● **About this task**
Condense the paragraph beginning "Reduction of corticosteroid dose" in the corticosteroid passage below into a short bulleted list that keeps its main facts.

● **Document passage**
Reduction of corticosteroid dose remains an important goal in the management of systemic lupus erythematosus (SLE). Chronic corticosteroid use is associated with the accrual of irreversible organ damage over time, with the highest risk being among those exposed to a mean prednisone dose of ≥20 mg/day.1 ,2 A previous analysis from the Hopkins Lupus Cohort demonstrated that the risk of developing later organ damage increases by 50% when patients were exposed to an average cumulative prednisone dose of >6–12 mg/day compared with little to no exposure (>0–6 mg/day) to prednisone.3 In addition, a similar analysis using the same cohort demonstrated a significant association between corticosteroid use and the risk of developing new cardiovascular damage over time, while controlling for important clinical measures including disease activity, as well as traditional risk factors of cardiovascular diseases.4

There are no analyses completed to date that account for either the disease activity score cut-off points or the corticosteroid dose cut-off points endorsed in some of the SLE clinical trials and how those dose levels may translate to the risk of overall organ damage or organ damage at the individual organ systems in SLE.

Therefore, we used Cox proportional hazards models to estimate the impact of different levels of exposure to corticosteroids (as defined by corticosteroid cut-off points endorsed in some SLE clinical trials) on the risk of developing any new organ damage or any new organ damage at the individual organ systems over time. Organ damage was measured by the Systemic Lupus International Collaborating Clinics/American College of Rheumatology Damage Index (SDI) or by components of the SDI at the individual organ systems level.

● **Study material**
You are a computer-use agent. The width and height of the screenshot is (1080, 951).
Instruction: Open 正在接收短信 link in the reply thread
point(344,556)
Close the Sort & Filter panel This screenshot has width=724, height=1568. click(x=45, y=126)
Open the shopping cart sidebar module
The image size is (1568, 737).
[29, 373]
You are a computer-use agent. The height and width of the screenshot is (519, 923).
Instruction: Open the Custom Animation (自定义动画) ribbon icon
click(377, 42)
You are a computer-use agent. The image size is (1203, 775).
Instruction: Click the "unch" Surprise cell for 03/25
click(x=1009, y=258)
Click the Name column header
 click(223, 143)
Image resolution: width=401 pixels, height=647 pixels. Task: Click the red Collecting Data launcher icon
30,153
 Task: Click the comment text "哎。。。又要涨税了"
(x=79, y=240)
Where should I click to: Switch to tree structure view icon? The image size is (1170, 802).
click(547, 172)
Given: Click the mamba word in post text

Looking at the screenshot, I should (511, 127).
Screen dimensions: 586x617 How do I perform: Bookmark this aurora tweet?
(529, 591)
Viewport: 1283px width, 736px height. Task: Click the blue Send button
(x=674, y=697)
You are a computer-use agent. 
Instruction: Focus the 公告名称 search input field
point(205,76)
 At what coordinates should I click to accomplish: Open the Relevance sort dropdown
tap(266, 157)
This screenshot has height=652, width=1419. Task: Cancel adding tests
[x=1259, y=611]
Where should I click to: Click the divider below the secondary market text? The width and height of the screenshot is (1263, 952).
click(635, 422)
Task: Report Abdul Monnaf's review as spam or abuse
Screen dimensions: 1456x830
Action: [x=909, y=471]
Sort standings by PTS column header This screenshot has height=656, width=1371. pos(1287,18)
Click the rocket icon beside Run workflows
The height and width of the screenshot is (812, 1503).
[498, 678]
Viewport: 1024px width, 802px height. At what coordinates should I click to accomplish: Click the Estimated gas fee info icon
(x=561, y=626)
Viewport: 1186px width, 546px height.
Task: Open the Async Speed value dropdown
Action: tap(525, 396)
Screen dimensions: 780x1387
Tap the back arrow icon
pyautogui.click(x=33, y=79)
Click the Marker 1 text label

● **Answer box**
- Reducing corticosteroid dose is an important goal in managing systemic lupus erythematosus (SLE).
- Chronic corticosteroid use is linked to irreversible organ damage accumulating over time. The risk is highest with a mean prednisone dose of ≥20 mg/day.
- An earlier Hopkins Lupus Cohort analysis found that an average cumulative prednisone dose of >6–12 mg/day raised the risk of later organ damage by 50% compared with little to no exposure (>0–6 mg/day).
- A similar analysis of the same cohort found a significant association between corticosteroid use and new cardiovascular damage over time. That analysis controlled for disease activity and traditional cardiovascular risk factors.